### Data for this task ###
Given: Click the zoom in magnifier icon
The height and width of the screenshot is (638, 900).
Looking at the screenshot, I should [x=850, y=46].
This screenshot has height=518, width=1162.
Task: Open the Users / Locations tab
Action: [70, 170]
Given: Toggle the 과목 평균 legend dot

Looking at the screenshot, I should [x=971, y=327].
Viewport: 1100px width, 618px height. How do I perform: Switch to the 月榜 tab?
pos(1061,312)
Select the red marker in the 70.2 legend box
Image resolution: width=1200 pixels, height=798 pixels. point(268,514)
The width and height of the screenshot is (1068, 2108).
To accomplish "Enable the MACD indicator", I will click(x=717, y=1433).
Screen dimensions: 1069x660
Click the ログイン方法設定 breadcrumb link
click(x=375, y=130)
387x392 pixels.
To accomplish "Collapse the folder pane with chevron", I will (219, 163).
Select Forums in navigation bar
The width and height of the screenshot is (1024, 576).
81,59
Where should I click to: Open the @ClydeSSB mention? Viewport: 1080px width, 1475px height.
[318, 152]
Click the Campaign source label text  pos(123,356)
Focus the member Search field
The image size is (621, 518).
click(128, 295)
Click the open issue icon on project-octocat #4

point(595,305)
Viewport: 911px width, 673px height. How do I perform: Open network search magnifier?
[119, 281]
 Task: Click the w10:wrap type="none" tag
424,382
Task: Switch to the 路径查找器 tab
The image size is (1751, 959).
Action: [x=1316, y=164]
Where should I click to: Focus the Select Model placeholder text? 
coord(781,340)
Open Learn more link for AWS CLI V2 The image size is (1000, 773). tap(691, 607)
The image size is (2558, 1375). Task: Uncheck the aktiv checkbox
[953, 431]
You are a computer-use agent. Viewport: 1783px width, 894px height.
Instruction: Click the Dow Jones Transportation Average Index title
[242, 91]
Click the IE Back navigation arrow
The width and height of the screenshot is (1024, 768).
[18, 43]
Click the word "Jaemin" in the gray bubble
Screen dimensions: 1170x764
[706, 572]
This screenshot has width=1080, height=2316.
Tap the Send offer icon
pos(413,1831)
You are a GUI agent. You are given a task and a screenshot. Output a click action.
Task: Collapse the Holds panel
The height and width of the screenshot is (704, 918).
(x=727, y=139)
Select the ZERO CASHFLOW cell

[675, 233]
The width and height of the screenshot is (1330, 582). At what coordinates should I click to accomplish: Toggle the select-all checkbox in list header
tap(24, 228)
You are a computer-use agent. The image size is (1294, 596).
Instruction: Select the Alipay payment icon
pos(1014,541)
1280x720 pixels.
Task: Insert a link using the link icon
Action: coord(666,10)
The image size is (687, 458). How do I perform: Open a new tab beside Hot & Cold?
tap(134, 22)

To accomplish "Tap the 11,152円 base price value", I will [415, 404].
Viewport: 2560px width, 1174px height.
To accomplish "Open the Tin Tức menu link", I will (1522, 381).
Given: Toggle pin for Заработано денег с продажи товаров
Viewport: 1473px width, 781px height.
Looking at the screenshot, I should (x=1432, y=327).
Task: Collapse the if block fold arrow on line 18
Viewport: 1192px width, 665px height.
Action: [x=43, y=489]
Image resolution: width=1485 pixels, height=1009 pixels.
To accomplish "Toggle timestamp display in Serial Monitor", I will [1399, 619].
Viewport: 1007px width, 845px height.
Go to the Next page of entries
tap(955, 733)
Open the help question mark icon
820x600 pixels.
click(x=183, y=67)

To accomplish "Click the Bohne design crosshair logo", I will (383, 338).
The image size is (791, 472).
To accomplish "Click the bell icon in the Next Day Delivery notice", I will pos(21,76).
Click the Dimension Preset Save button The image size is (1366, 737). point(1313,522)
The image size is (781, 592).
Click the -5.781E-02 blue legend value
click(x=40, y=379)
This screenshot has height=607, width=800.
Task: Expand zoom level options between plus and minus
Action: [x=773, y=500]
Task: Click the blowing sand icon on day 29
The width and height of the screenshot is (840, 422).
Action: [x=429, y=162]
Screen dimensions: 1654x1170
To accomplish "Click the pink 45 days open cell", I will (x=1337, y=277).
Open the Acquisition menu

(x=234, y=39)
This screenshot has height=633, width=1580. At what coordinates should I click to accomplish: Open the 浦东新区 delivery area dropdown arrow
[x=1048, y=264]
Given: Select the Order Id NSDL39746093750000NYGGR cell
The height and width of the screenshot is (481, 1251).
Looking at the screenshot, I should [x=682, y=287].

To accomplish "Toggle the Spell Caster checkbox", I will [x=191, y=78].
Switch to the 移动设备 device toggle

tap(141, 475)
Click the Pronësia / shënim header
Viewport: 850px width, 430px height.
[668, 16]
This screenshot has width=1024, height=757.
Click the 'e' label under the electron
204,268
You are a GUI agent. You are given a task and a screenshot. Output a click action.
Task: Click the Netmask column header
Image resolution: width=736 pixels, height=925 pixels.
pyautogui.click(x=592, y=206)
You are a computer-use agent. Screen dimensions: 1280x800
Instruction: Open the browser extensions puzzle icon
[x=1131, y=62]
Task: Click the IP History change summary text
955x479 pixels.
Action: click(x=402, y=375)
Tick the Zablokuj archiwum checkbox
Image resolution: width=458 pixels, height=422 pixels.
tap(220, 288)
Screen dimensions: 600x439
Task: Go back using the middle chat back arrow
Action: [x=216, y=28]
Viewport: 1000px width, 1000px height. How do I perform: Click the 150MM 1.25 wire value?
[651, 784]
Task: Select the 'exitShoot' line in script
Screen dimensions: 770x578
###
◆ Exercise objective ◆
Go through the entries above and report how many lines hold the word "agent". Nothing but the number is needed.

◆ Task result ◆
5